▸ **PAGE TEXT**:
Elevated glycaemia prompts more glucose entry into beta cell via GLUT2.

Glucokinase phosphorlyates glucose into Glucose-6-phosphate.

More ATP and NADH.

ATP inhibits ATP-dependent K+ channels, causing membrane depolarisation.

Depolarisation activates VOC Ca2+ channels.

Ca2+ increase causes exocytosis of insulin vesicles.

49
Q

What is the structure of insulin receptor and its activity?

A

The insulin receptor is an RTK.

Containing 2 alpha subunits, where insulin binds, and 2 beta subunits with tyrosine kinase activity.

Insulin binding to alpha subunits prompts autophosphorylation of beta subunits.
Phosphorylation of IRS protein = Insulin Receptor Substrate proteins.

Activation of second messengers.

50
Q

What is a hormone?

A

Substance liberated by endocrine cells, carried in blood flow, to act remotely on target cells expressing hormone receptor.

51
Q

What was the first hormone discovered?

▸ **WHAT TO DO**:
• a. In the passage on insulin and hormones, how many alpha and beta subunits make up the insulin receptor?
• b. Reproduce the passage on insulin and hormones from "Insulin binding to" up to and including "is a hormone?".
The listing after this point is separate material, independent of the passage on insulin and hormones.

Items from a dataset:
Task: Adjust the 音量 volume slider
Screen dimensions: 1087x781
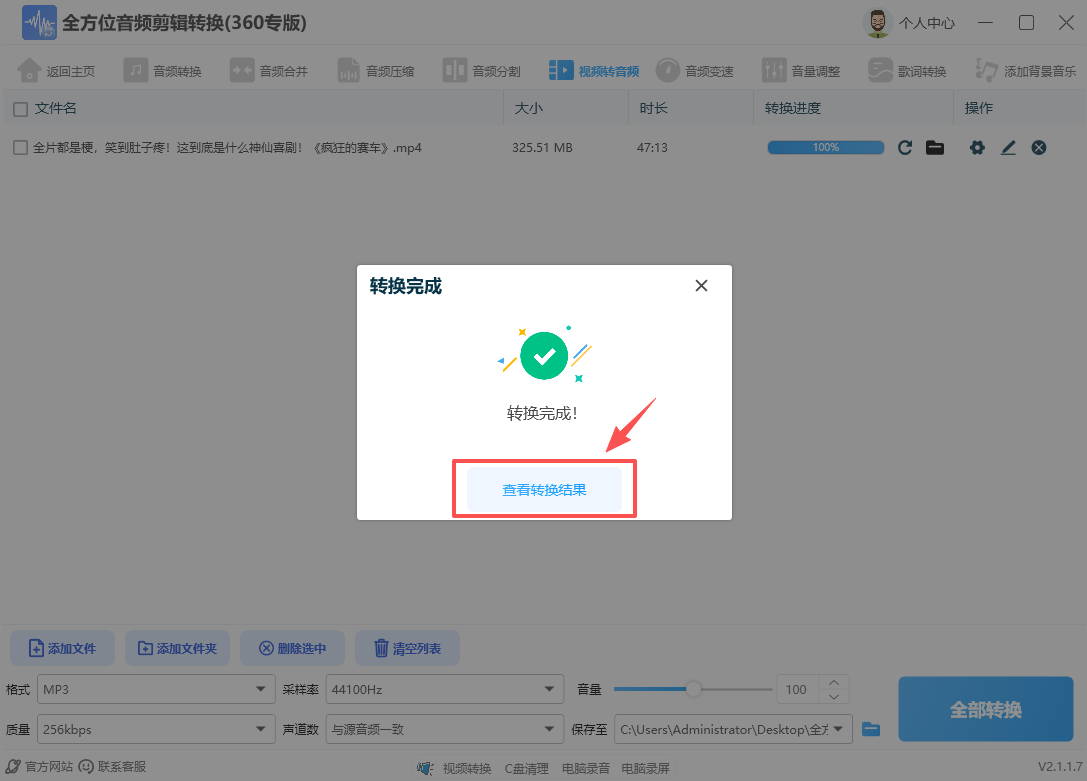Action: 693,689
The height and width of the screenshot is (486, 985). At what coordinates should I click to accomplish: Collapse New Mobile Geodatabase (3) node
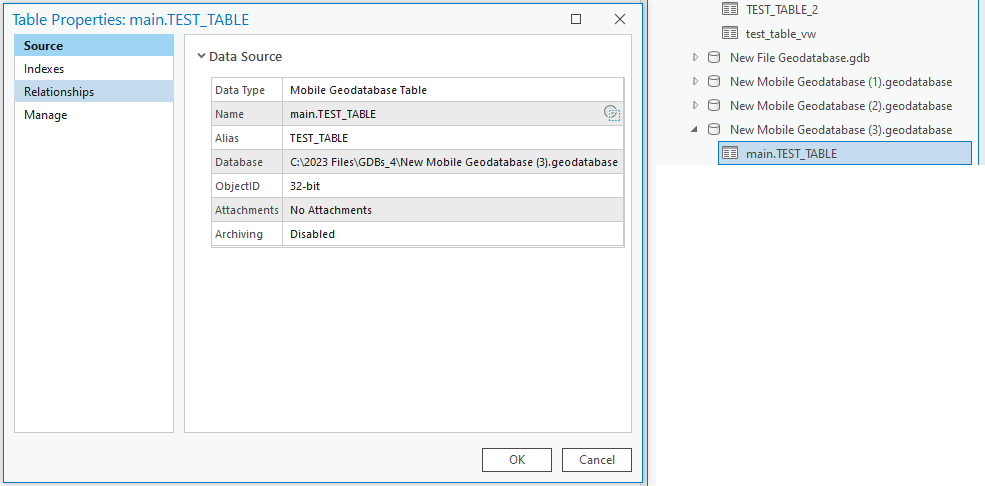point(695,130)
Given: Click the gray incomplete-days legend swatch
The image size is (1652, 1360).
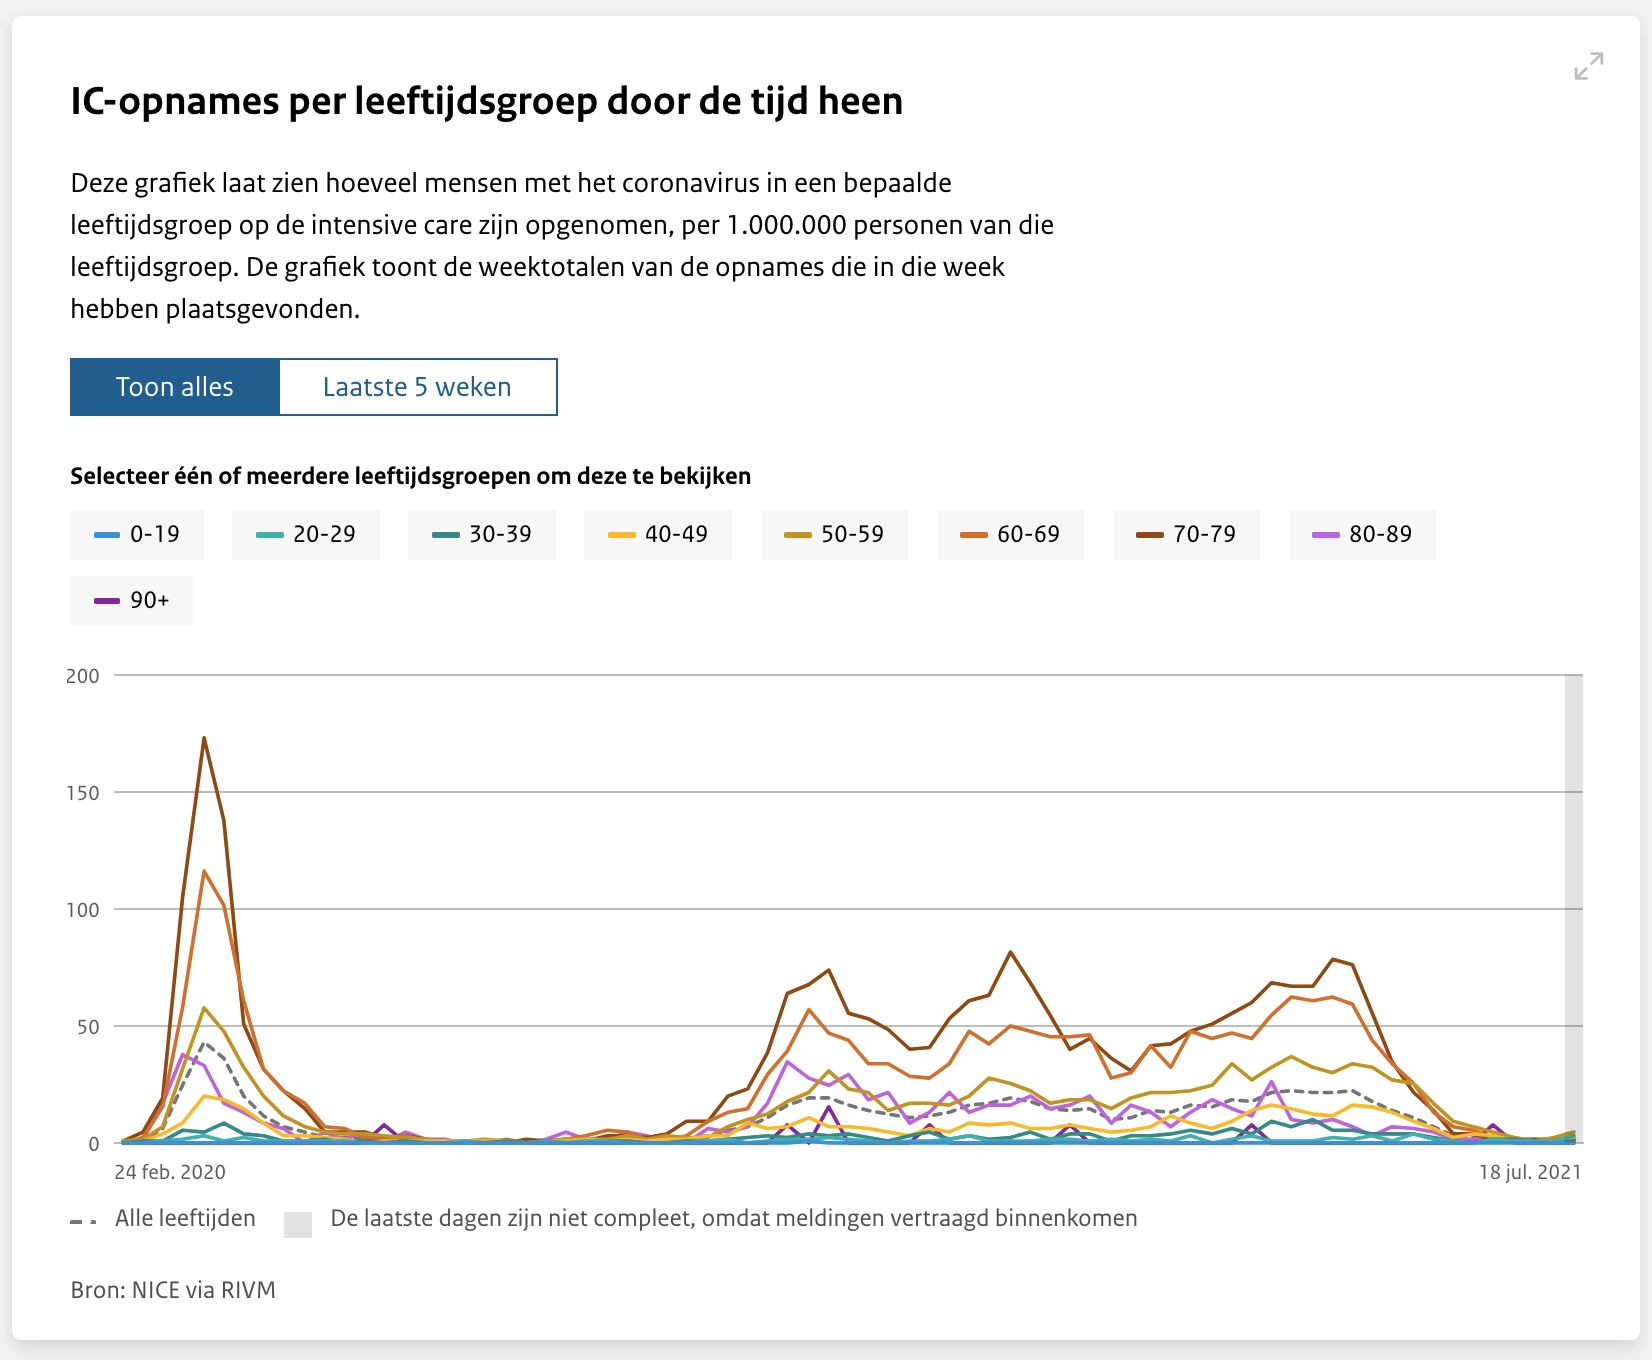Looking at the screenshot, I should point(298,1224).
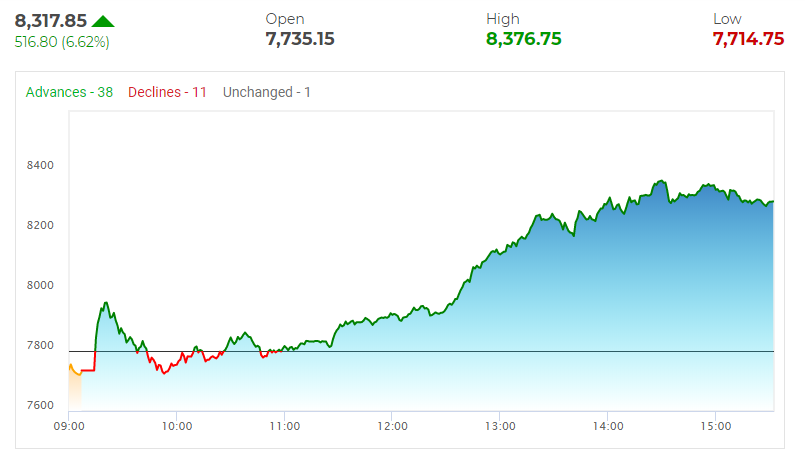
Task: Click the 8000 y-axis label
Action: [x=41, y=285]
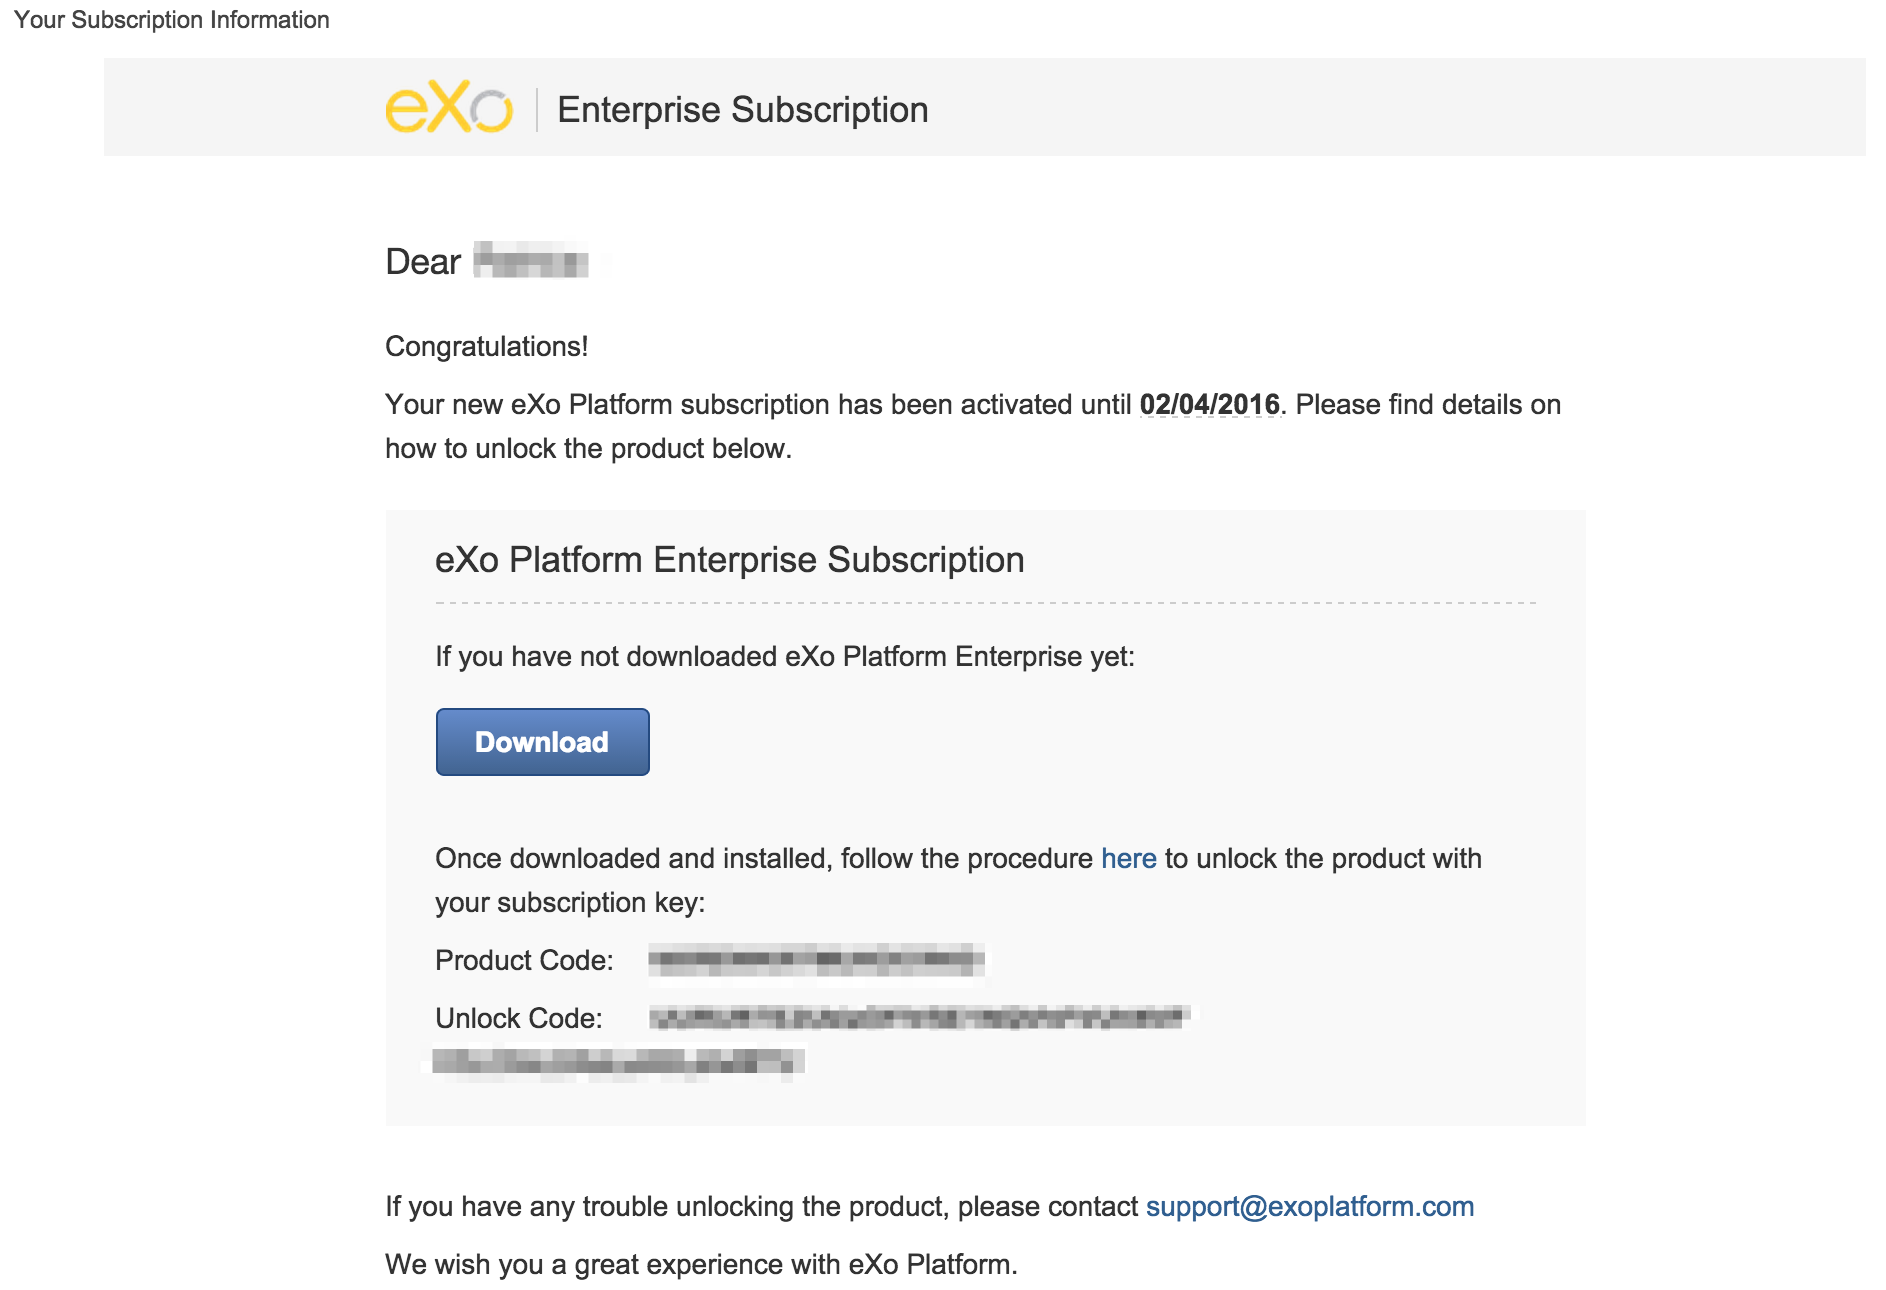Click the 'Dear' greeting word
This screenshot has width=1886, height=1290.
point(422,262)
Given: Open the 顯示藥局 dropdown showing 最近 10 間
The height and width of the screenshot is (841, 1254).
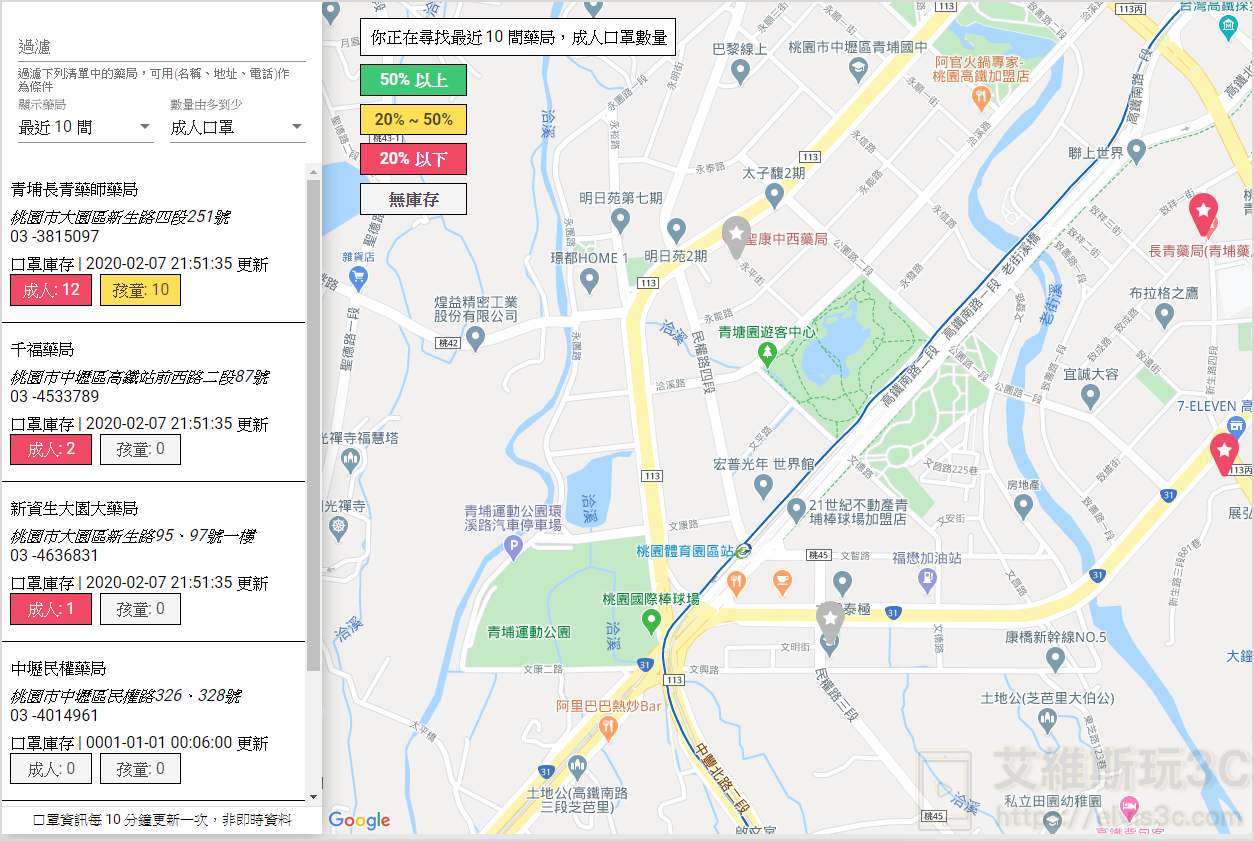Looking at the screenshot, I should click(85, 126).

▸ **SOLUTION LIST**:
• a. Two alpha subunits and two beta subunits.

• b.
Insulin binding to alpha subunits prompts autophosphorylation of beta subunits.
Phosphorylation of IRS protein = Insulin Receptor Substrate proteins.

Activation of second messengers.

50
Q

What is a hormone?